Lectrice régu­lière de Causette, on ne vous la fait pas : bien malin qui réus­si­rait à vous prendre pour une quiche. Mais d'où vient cette expres­sion ? Selon Larousse, le terme désigne une pré­pa­ra­tion faite de pâte bri­sée, de crème, d’œufs et de lar­dons. Pour d’autres dic­tion­naires, une quiche est aus­si une per­sonne pas très futée. Comment diable est-​on pas­sé de la tarte à l’idiote ?
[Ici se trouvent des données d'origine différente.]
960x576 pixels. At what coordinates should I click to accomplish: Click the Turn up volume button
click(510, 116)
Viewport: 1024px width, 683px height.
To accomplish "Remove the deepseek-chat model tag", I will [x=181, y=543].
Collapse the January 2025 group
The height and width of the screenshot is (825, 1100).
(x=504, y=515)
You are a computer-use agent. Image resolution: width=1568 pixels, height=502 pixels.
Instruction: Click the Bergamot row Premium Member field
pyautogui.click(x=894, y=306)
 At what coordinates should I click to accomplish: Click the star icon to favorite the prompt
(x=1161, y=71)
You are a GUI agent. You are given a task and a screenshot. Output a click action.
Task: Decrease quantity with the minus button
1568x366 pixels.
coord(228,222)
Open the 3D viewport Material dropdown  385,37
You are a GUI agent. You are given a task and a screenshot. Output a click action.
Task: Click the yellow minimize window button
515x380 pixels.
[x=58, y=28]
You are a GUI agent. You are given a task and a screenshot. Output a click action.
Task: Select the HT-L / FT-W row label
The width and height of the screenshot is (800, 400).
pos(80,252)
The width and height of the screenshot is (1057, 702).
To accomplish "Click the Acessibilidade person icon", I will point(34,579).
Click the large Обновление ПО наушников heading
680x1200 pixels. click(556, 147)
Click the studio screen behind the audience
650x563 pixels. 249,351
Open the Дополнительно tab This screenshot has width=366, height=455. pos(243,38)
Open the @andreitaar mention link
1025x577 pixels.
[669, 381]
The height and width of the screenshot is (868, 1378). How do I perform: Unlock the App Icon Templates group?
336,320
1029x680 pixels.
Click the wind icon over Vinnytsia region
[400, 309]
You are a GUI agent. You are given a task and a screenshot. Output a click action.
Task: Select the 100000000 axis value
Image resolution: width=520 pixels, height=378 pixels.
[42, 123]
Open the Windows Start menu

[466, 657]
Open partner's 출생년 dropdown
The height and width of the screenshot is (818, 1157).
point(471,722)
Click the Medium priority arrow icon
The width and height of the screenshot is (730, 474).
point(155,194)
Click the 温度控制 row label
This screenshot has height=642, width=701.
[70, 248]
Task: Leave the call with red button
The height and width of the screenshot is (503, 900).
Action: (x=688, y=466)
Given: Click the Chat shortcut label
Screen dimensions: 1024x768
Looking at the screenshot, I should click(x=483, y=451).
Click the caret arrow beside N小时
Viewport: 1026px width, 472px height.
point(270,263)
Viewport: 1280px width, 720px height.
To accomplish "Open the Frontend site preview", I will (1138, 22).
La quiche est lor­raine. On en trouve dans l’est de la France dès le XVIe siècle et sans doute avant, puisque au Moyen Âge, déjà, on ser­vait des tartes du même genre, quoique sans lar­dons. Le mot « quiche », pour com­men­cer, est emprun­té au dia­lecte lor­rain, qui l’a, lui-​même, pro­ba­ble­ment tiré de l’allemand Kuchen (gâteau, tarte). Jusque-​là, tout va bien. Et la spé­cia­li­té a ses ado­ra­teur et ado­ra­trices, notam­ment dans l’Est : « Réussie et cuite à point, la quiche offre l’aspect d’un beau ciel éclai­ré par l’aurore et dans lequel çà et là flottent quelques légers nuages au ton fauve et doré », écrit ain­si Jules Renauld dans un ouvrage * sur les mœurs en Lorraine, publié en 1875 à Nancy, naturellement.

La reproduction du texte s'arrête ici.